Laut einem aktuellen Bericht der „Welt” gehen circa 8.000 bis 10.000 Anfragen pro Jahr bei den etwa 260 teilnehmenden Männer- und Frauenklöstern in Deutschland ein. Doch nicht nur, um Gott näher zu sein, nutzen Menschen dieses Angebot. Auch die Abkehr von der stressigen Konsumwelt oder das Finden von Ruhe und Erholung sowie des inneren Gleichgewichts treibt nicht nur Ex-Bundespräsident Christian Wulff dazu, für einige Zeit das Leben hinter Klostermauern auszuprobieren.

Der Kloster-Tourismus ist also gefragt und kann manchmal, wenn auch sehr selten, sogar der Start in ein klösterliches Leben sein. Doch was bringt junge, moderne Menschen dazu, ihr Leben gegen das ewigwährende Bündnis mit Gott einzutauschen? back view sprach mit einer Kloster-auf-Zeit-Besucherin, die ihre Erfahrungen aus ihren Gesprächen mit Nonnen schildert und dabei auch eine junge Frau kennenlernte, die sich für das Leben als Nonne entschied.

Keine Zeit für das Wesentliche
Diese 26-jährige Novizin führte vor ihrem Eintritt ins Kloster das, was man als ein „normales” Leben für eine junge Frau bezeichnen würde. Sie studierte, ging tanzen, sah fern, nichts Ungewöhnliches. Doch die Lehramtsstudentin gelangte bald zur Erkenntnis, dass sie etwas Anderes von ihrem Leben erwatete. Es füllte sie nicht aus, dem versuchte sie mit einem Studienfachwechsel Abhilfe zu schaffen. Doch auch das Musikstudium stellte sie nicht vollends zufrieden.

Die junge Frau besuchte mehrere Male ein Kloster im Rahmen von Kloster-auf-Zeit-Programmen, bevor sie sich zu der Entscheidung durchrang, Nonne zu werden. Die drei Grundsätze des reinen Frauenklosters „Armut, Keuschheit und Gehorsam” musste sie verinnerlichen – ein großer Schritt, wenn man aus einer Gesellschaft kommt, die vor Konsum, Sex und indivueller Freiheiten nur so strotzt.

In den kleinen Einzelzimmern haben die Klosterbewohnerinnen gerade einmal ein Radio. Wenn sie sich selbst beschäftigen, verbringen sie die Zeit zumeist mit lesen – gemeinsam gibt es als Abendbeschäftigung Gesprächskreise oder Gesangseinheiten. Es gibt zwar Laptops, die sich die Nonnen ausleihen können, um sich über das aktuelle Tagesgeschehen zu informieren, doch ist das Kloster eine eigene kleine Welt – ein recht geschlossener Bienenstaat abseits vom bunten, hektischen Treiben der Städte – zu groß ist der Unterschied zu diesem Leben.

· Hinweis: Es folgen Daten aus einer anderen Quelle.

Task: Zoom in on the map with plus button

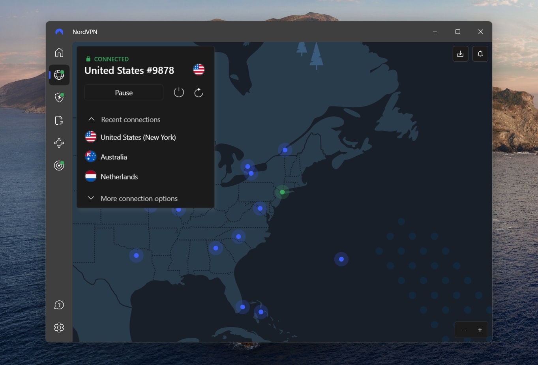Action: click(480, 330)
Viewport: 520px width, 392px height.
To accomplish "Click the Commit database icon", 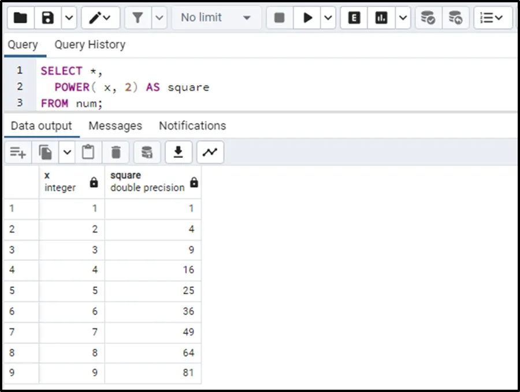I will click(x=428, y=18).

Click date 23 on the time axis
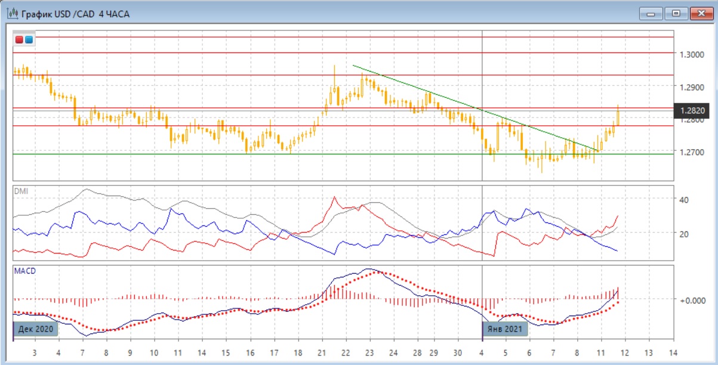pos(369,352)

Viele schätzen die Abgeschiedenheit eines Klosters.Feste Strukturen als Vorteil
Das merkte auch die junge Frau, als sie als Novizin in selbiges Kloster eintrat. Im stressigen Alltag fand sie nicht genug Zeit für die Dinge, die ihr wichtig waren: Sie hatte kaum Zeit für sich selbst, zum Nachdenken und Lesen und zur Auseinandersetzung mit ihrer Religion.

Das Kloster hat zwar einen durchgeplanten, festgeregelten Alltag – um sechs Uhr morgens beginnt der Tag mit dem Gebet, nach dem Frühstück beginnt die Arbeit, die durch Gebet und Mittagessen noch einmal unterbrochen, bis 17 Uhr dauert. Doch der 26-Jährigen Novizin sagt gerade das, was andere als ungeheure Einschränkungen empfinden würden, zu. Daneben lässt das Kloster Zeit, in der sich die Nonnen selbst beschäftigen müssen und sollen, wo sogar Schweigen herrscht.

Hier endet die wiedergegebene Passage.